-- WHAT YOU WILL DO --
In the listing below, find the line that contains "Given: Click the muted mic icon for Kieu Thu" and the line that contains "Click the COT Weekly Report — Sample title". Quote both and every line between them, exactly, and nothing more.

-- INPUT --
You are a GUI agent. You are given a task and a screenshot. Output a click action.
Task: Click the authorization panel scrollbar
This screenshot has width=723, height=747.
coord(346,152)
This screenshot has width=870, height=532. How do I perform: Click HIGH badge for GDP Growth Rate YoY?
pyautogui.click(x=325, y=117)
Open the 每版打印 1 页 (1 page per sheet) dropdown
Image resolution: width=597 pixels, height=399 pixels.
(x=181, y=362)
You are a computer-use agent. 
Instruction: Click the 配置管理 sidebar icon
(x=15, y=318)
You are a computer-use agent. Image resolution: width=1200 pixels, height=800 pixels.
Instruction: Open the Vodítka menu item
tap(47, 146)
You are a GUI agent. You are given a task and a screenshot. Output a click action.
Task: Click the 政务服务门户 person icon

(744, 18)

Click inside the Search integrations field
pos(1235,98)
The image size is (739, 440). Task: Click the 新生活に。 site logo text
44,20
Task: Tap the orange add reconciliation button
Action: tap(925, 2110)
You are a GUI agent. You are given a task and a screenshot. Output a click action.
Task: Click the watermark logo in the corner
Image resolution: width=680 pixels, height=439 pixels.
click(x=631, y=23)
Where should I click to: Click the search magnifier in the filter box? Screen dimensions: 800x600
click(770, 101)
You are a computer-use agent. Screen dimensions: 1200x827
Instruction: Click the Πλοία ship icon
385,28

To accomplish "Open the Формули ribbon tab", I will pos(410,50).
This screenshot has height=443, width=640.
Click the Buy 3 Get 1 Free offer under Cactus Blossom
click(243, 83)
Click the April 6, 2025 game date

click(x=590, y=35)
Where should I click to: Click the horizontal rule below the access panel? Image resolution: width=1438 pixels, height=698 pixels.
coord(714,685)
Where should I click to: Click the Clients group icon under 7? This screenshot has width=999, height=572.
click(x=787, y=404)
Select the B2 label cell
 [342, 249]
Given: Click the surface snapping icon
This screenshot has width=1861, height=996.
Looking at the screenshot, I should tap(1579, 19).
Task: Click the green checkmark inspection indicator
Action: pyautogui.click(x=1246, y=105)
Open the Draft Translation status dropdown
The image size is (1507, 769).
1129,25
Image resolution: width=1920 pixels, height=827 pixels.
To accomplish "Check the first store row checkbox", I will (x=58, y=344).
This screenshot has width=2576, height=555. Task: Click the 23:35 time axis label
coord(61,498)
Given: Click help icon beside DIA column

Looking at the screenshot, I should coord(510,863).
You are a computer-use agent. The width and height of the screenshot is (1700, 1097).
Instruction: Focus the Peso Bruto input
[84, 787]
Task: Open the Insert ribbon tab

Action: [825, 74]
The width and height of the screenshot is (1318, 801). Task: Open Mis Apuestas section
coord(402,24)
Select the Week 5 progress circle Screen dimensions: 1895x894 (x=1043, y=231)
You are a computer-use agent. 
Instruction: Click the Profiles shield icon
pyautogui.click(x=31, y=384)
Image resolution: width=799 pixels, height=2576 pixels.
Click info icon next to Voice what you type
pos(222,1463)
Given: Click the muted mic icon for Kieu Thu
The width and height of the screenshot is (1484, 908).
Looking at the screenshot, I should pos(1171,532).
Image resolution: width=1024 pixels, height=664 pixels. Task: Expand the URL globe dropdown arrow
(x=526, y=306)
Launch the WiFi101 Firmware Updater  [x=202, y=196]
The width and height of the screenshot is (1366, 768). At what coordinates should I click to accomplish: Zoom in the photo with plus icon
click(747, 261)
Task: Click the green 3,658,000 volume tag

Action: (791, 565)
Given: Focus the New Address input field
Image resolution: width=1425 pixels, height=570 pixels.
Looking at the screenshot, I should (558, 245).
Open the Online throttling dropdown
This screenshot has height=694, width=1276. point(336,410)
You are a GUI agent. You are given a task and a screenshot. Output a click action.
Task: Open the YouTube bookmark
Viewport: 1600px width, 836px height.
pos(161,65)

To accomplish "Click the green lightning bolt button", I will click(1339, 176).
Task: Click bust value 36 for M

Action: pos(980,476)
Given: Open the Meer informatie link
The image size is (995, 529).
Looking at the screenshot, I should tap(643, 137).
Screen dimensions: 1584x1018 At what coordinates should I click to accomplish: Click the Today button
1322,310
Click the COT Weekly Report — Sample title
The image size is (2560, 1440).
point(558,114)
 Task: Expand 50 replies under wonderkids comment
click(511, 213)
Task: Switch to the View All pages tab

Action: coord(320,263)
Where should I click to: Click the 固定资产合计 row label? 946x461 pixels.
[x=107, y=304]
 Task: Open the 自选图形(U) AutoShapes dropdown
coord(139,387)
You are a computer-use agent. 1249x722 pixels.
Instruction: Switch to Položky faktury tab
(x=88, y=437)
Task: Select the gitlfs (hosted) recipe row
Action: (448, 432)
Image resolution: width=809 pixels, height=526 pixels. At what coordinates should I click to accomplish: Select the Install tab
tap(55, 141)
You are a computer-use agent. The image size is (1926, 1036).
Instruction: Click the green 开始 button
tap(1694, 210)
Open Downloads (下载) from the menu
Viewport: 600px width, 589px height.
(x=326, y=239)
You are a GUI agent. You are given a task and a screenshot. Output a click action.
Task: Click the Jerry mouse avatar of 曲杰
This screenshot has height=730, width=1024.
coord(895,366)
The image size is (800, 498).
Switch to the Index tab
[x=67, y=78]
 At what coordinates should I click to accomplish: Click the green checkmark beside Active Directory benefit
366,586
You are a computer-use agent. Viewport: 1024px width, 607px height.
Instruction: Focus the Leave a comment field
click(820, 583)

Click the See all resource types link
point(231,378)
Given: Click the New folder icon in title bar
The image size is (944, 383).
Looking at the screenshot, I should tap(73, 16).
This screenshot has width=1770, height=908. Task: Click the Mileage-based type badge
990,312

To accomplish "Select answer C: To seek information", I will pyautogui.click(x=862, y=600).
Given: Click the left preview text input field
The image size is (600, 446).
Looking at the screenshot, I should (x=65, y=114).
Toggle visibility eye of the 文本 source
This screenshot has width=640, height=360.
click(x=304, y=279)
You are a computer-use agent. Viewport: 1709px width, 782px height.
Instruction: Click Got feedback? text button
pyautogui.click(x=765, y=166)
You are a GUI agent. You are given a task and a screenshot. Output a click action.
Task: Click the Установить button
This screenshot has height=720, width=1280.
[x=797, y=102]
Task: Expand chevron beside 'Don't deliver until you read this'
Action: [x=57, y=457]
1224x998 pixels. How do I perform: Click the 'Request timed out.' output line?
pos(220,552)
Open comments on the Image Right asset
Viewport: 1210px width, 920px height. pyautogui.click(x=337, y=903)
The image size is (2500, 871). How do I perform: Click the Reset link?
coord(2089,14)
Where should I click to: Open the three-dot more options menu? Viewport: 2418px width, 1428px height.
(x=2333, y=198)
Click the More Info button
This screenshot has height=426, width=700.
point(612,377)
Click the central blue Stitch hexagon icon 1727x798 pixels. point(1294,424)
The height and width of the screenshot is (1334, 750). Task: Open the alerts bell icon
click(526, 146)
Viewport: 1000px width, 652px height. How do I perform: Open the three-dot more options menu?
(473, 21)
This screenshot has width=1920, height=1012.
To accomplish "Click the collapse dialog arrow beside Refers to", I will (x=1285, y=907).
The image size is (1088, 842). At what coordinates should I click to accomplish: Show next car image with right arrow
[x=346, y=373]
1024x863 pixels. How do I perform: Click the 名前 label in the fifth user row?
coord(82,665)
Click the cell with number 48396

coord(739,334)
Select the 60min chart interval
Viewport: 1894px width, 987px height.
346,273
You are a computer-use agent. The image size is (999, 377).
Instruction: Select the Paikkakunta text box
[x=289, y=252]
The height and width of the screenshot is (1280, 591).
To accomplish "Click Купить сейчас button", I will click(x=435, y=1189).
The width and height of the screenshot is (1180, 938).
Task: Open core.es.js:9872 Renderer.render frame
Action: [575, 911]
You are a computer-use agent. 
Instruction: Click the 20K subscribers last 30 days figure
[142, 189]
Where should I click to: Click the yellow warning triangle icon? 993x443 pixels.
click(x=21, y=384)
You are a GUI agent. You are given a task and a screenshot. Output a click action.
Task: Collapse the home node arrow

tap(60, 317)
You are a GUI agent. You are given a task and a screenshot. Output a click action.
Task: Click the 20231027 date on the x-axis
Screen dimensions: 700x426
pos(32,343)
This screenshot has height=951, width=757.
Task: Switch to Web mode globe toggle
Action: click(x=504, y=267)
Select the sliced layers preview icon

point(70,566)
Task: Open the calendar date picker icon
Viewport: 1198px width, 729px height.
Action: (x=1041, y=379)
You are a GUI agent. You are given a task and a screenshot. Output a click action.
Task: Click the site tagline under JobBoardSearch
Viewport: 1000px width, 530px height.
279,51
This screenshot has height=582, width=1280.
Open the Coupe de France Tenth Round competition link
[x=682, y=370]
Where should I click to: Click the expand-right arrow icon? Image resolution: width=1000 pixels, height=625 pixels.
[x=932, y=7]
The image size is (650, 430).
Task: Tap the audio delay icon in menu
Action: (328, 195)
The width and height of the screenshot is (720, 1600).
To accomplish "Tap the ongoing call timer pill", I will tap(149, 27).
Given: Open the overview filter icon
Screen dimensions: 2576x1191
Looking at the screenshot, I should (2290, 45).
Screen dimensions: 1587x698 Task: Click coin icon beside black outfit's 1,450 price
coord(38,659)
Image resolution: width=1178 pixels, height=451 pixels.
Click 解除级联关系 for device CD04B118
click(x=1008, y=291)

-- TASK OUTPUT --
Given: Click the muted mic icon for Kieu Thu
The width and height of the screenshot is (1484, 908).
Looking at the screenshot, I should pos(1171,532).
Image resolution: width=1024 pixels, height=664 pixels. Task: Expand the URL globe dropdown arrow
(x=526, y=306)
Launch the WiFi101 Firmware Updater  [x=202, y=196]
The width and height of the screenshot is (1366, 768). At what coordinates should I click to accomplish: Zoom in the photo with plus icon
click(747, 261)
Task: Click the green 3,658,000 volume tag

Action: (791, 565)
Given: Focus the New Address input field
Image resolution: width=1425 pixels, height=570 pixels.
Looking at the screenshot, I should (558, 245).
Open the Online throttling dropdown
This screenshot has height=694, width=1276. point(336,410)
You are a GUI agent. You are given a task and a screenshot. Output a click action.
Task: Open the YouTube bookmark
Viewport: 1600px width, 836px height.
pos(161,65)

To accomplish "Click the green lightning bolt button", I will click(1339, 176).
Task: Click bust value 36 for M

Action: pos(980,476)
Given: Open the Meer informatie link
The image size is (995, 529).
Looking at the screenshot, I should tap(643, 137).
Screen dimensions: 1584x1018 At what coordinates should I click to accomplish: Click the Today button
1322,310
Click the COT Weekly Report — Sample title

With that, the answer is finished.